■ TASK DETAILS ■
Write out the line with "Screen dimensions: 1422x808" and each line after it to the end of the material, exactly as they appear and with nothing else.

RECORD EXCERPTS section start

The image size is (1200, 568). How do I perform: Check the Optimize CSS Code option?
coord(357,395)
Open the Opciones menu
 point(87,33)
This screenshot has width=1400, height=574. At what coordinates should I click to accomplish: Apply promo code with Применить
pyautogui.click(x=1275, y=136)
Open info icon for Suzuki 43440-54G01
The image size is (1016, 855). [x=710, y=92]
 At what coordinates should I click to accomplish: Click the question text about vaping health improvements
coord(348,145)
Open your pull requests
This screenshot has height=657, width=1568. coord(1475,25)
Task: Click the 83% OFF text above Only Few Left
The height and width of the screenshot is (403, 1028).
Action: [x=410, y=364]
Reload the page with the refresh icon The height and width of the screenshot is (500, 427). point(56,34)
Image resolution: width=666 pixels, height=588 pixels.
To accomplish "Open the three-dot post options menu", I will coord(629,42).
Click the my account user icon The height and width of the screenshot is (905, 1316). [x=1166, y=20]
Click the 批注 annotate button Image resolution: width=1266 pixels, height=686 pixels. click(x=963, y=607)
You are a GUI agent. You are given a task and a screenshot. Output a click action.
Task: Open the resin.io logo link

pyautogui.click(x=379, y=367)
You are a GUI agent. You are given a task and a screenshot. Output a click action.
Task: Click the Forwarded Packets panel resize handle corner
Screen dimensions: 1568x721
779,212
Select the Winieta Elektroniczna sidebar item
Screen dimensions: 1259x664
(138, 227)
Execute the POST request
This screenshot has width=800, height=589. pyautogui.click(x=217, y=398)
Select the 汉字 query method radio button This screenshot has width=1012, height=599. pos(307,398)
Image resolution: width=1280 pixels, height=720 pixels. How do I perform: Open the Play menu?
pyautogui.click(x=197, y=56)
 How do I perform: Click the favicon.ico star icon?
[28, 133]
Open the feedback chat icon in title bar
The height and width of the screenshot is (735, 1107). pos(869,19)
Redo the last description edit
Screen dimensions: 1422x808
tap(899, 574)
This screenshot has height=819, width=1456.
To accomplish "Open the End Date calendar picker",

RECORD EXCERPTS section end

■ TASK RESULT ■
Screen dimensions: 1422x808
tap(899, 574)
This screenshot has height=819, width=1456.
To accomplish "Open the End Date calendar picker",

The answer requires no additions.